Data provided =
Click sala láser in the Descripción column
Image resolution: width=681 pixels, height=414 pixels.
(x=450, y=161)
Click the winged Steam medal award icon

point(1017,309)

...

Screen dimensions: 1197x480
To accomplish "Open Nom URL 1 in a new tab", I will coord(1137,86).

Aim of the exercise = Can you recast everything from the line containing "Screen dimensions: 1197x480" down to the line containing "I will coord(1137,86)." as a two-column CSV with the headers entry and answer? Use one row per entry, putting its text and its answer each in a single quoted field with any line breaks replaced by spaces.

Exercise solution =
entry,answer
"Screen dimensions: 1197x480 To accomplish ""Open Nom URL 1 in a new tab"",","I will coord(1137,86)."